Recast every line of the records below as a numbered list, leaving out any blank lines.

**Data for locating visible targets:**
------------------------------

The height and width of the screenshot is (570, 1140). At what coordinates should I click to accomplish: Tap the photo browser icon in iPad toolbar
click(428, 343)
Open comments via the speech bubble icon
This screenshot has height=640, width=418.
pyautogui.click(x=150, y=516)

------------------------------

**Written reply:**
1. The height and width of the screenshot is (570, 1140). At what coordinates should I click to accomplish: Tap the photo browser icon in iPad toolbar
2. click(428, 343)
3. Open comments via the speech bubble icon
4. This screenshot has height=640, width=418.
5. pyautogui.click(x=150, y=516)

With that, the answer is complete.